Model eğitim verisinde çok başarılı fakat yeni verilerde başarısızsa aşırı öğrenme meydana gelmiş olabilir. Model çok basitse ve verideki önemli ilişkileri öğrenemiyorsa yetersiz öğrenme ortaya çıkar.
Makine öğrenmesi yöntemleri gözetimli, gözetimsiz, yarı gözetimli ve pekiştirmeli öğrenme gibi gruplara ayrılır. Gözetimli öğrenmede doğru cevapları içeren etiketli veriler kullanılır. Gözetimsiz öğrenmede sistem veriler içindeki yapıları kendisi keşfetmeye çalışır.
Makine öğrenmesinde sınıflandırma ve regresyon en yaygın görevlerdendir. Sınıflandırmada sonuç belirli bir kategori olur. Regresyonda ise fiyat, sıcaklık veya talep miktarı gibi sayısal bir değer tahmin edilir.
Model başarısı yalnızca doğruluk oranıyla değerlendirilmemelidir. Özellikle sağlık, güvenlik ve sahtekârlık tespiti gibi alanlarda yanlış pozitif ve yanlış negatif sonuçların maliyetleri farklı olabilir.

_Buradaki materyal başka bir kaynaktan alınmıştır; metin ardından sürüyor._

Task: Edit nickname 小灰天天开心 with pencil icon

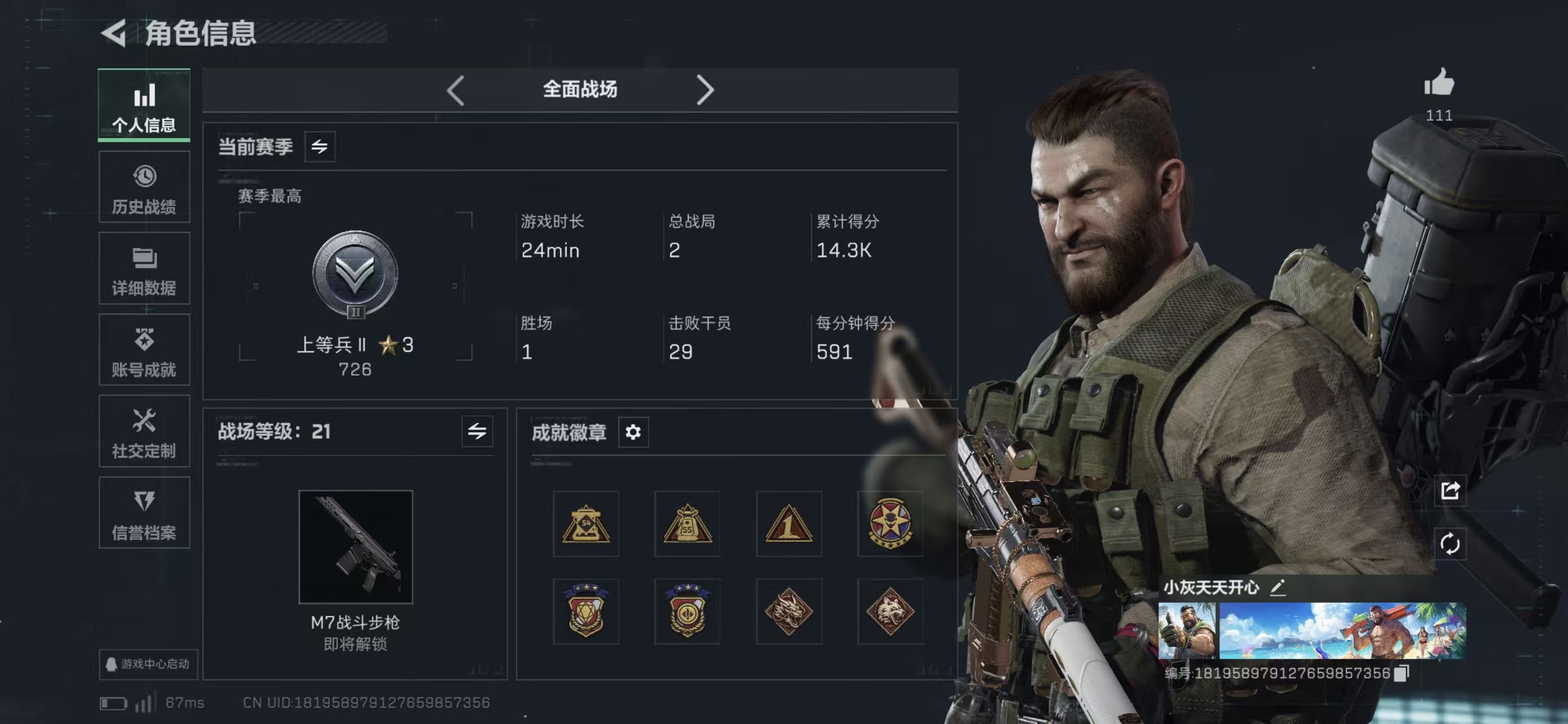Action: pos(1277,587)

Makine öğrenmesi sistemlerinin güvenilirliği verinin kalitesine bağlıdır. Geçmiş veriler toplumdaki önyargıları içeriyorsa model bu önyargıları öğrenebilir. Bu nedenle veri kaynakları ve örneklerin temsil gücü değerlendirilmelidir.
Model üretildikten sonra süreç sona ermez. Gerçek ortamda performans izlenmeli, veri dağılımındaki değişiklikler takip edilmeli ve gerektiğinde model yeniden eğitilmelidir.
Makine öğrenmesi yapay zekânın en önemli alt alanlarından biridir. Günümüzde öneri sistemlerinden tıbbi analizlere kadar birçok uygulamanın temelinde makine öğrenmesi yöntemleri yer almaktadır.